Nearly two decades into his cross country coaching career at Scarborough High, Jim Harmon is coming off a seventh Class A boys’ state title and showing no sign of the burnout that can claim colleagues who coach other sports.

Cross county, he said, is different. Parents never complain about playing time for their kids because, until the regional and state meets, everyone gets to run. And as for choosing seven runners for the big meets at season’s end, “that doesn’t usually come down to my decision,” said Harmon, who lets results dictate his championship lineup.

“I think we deal with fewer headaches than some of the other sports,” he said. “It’s the nature of the sport. It’s objective.”

Perhaps that is why so many of Maine’s high school cross country coaches continue to endure. Harmon, with 17 seasons under his belt, isn’t even halfway up the ladder of experience climbed by Scarborough girls’ coach Ron Kelly, who started in 1972, the same year Title IX became law.

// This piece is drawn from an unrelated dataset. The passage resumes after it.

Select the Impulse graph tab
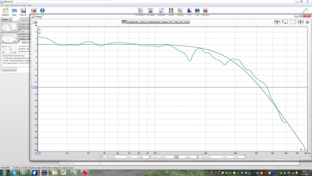Screen dimensions: 312x176 pos(164,22)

“It wasn’t always easy,” said Kelly, who began coaching while still a student at the University of Southern Maine. “There were some years that had smaller numbers. But they’re good kids. They enjoy it. I’ve probably got another 10 years in me, as long as I’m healthy.”

At age 63, Kelly is but a pup compared to Lake Region Coach Dan Dors, whose 21 years in Maine coaching began only after he retired from Massachusetts, where he coached football, basketball and outdoor track.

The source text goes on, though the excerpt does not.